__Assignment__
Include in the output the line containing "Koláč Den a noc (576, 1936)" and each subsequent line of the records, through the end, transcribed exactly. Add nothing else.

= = =

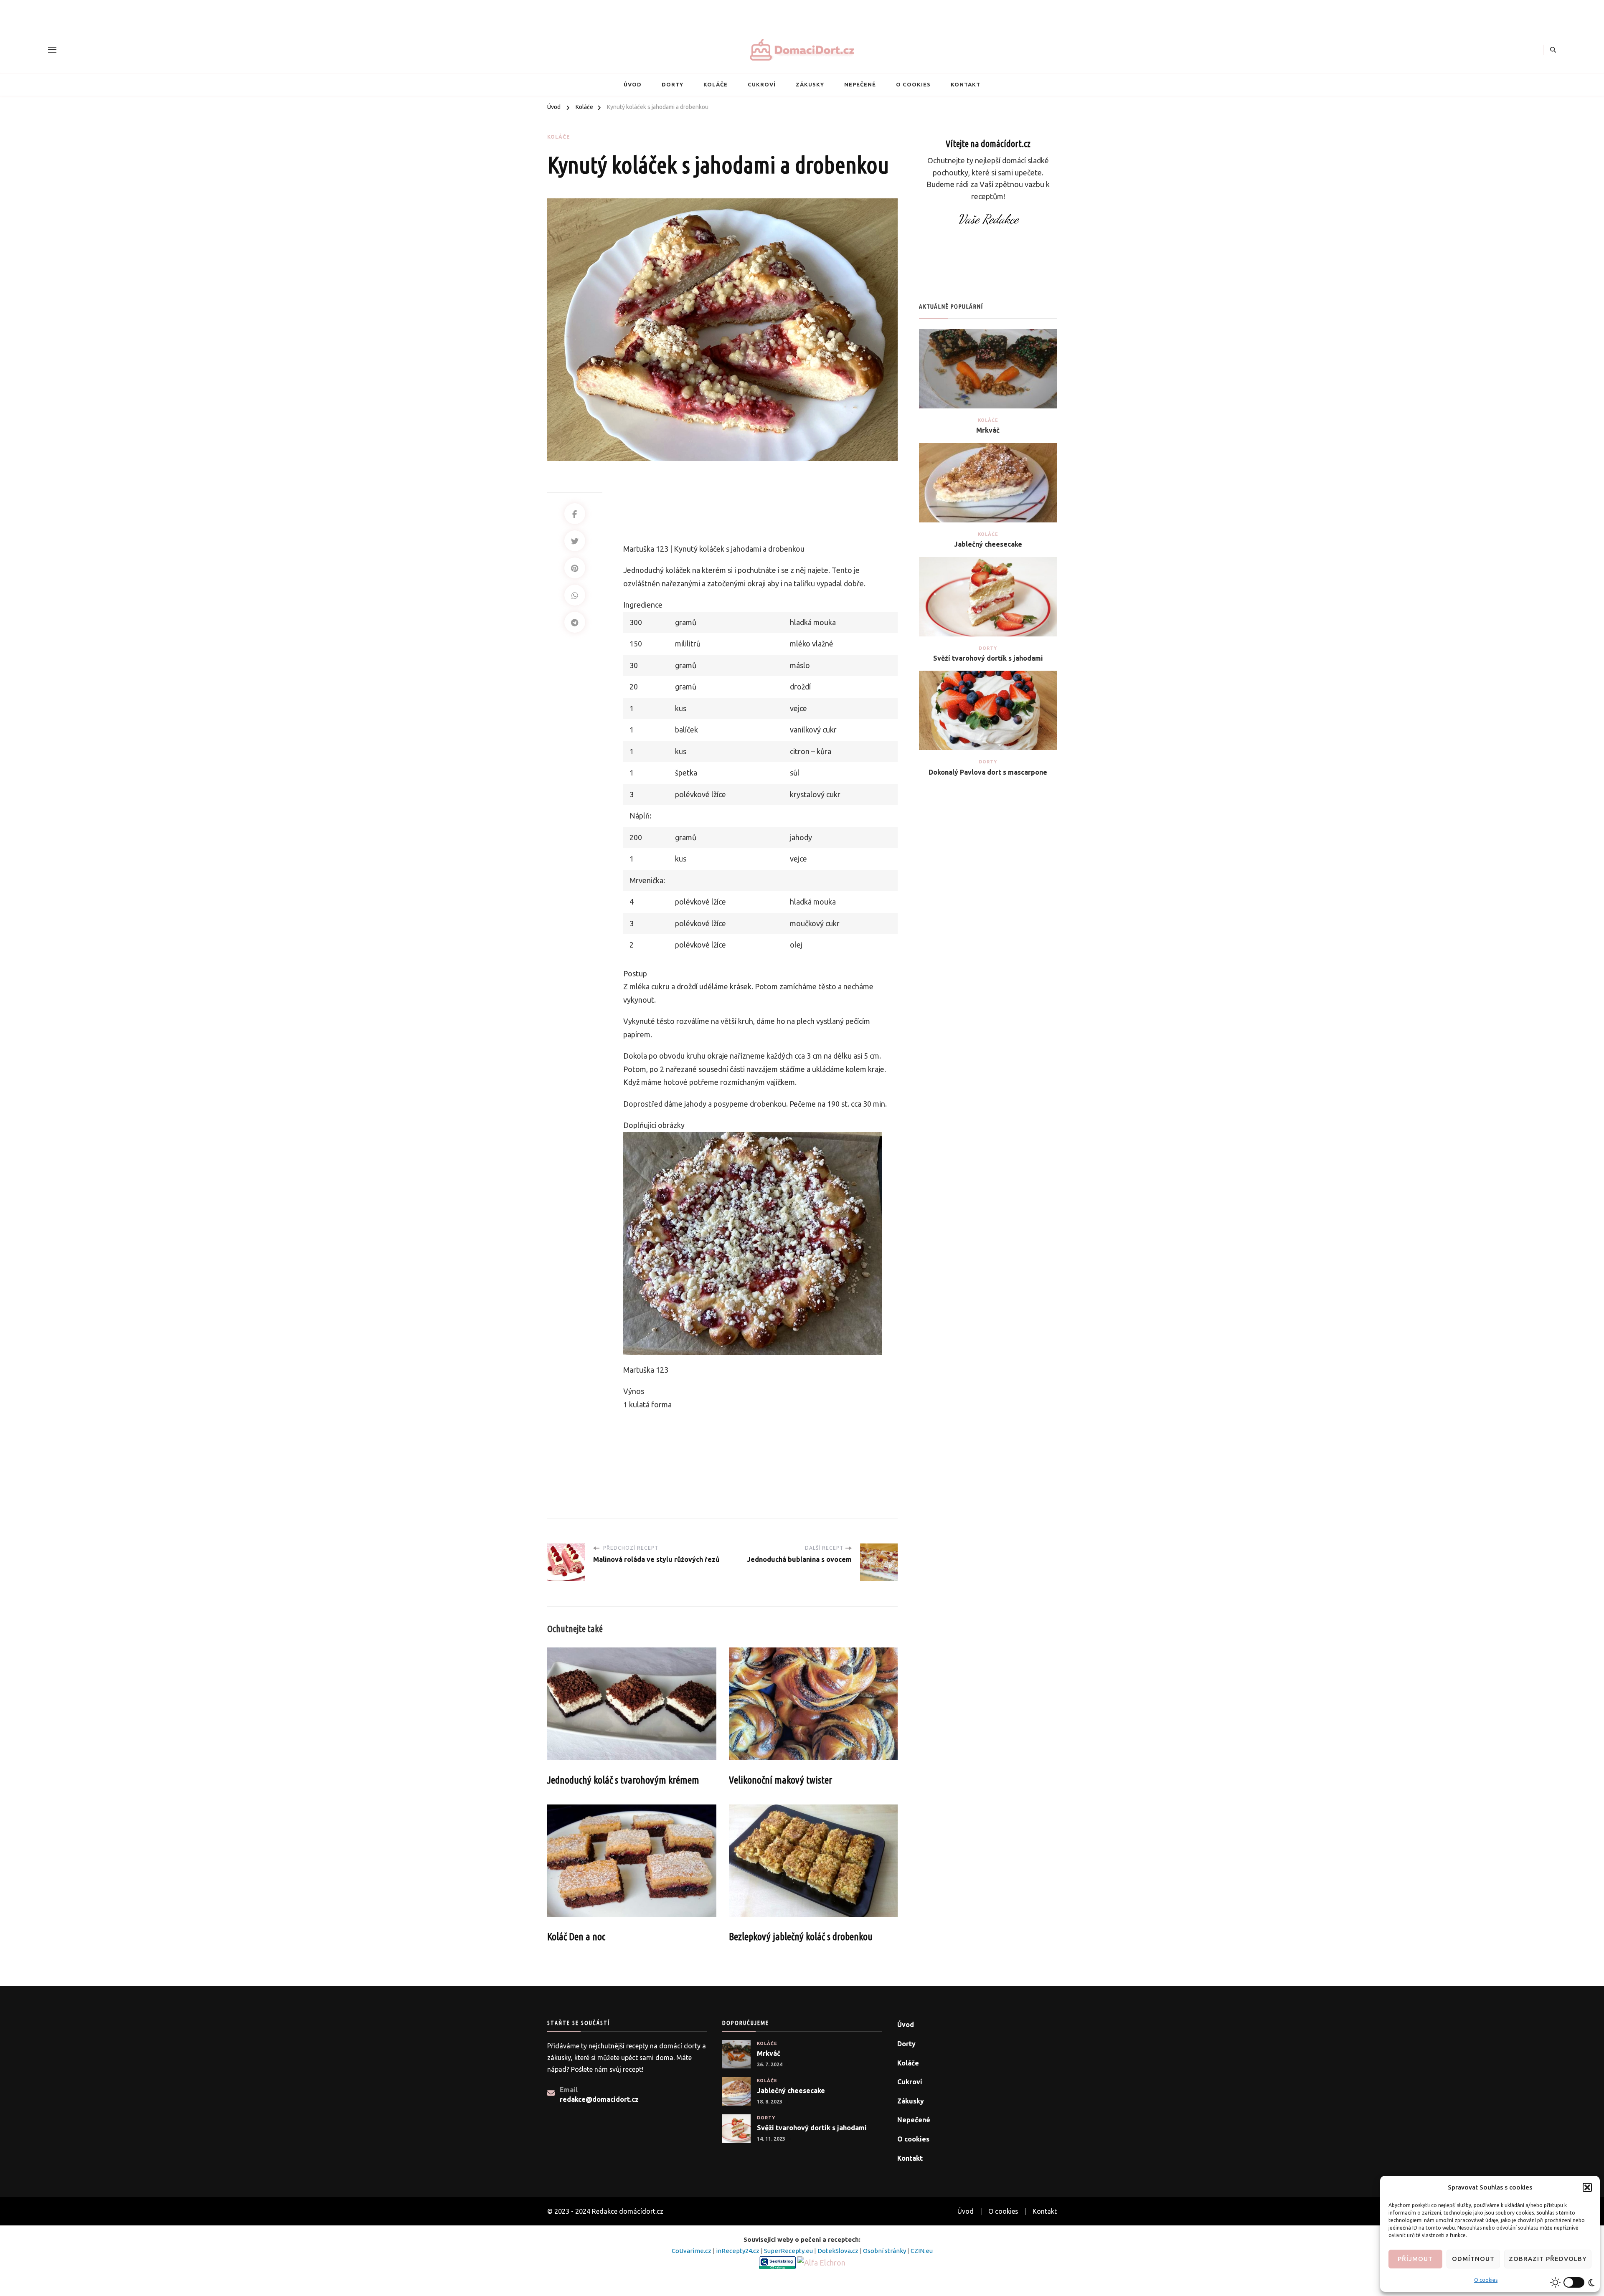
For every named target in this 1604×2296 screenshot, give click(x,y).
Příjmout (1415, 2258)
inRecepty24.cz (738, 2250)
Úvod (633, 84)
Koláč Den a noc (576, 1936)
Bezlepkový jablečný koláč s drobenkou (801, 1936)
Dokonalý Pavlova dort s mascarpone (988, 772)
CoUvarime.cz (692, 2250)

= = =

__Problem solution__
Koláč Den a noc (576, 1936)
Bezlepkový jablečný koláč s drobenkou (801, 1936)
Dokonalý Pavlova dort s mascarpone (988, 772)
CoUvarime.cz (692, 2250)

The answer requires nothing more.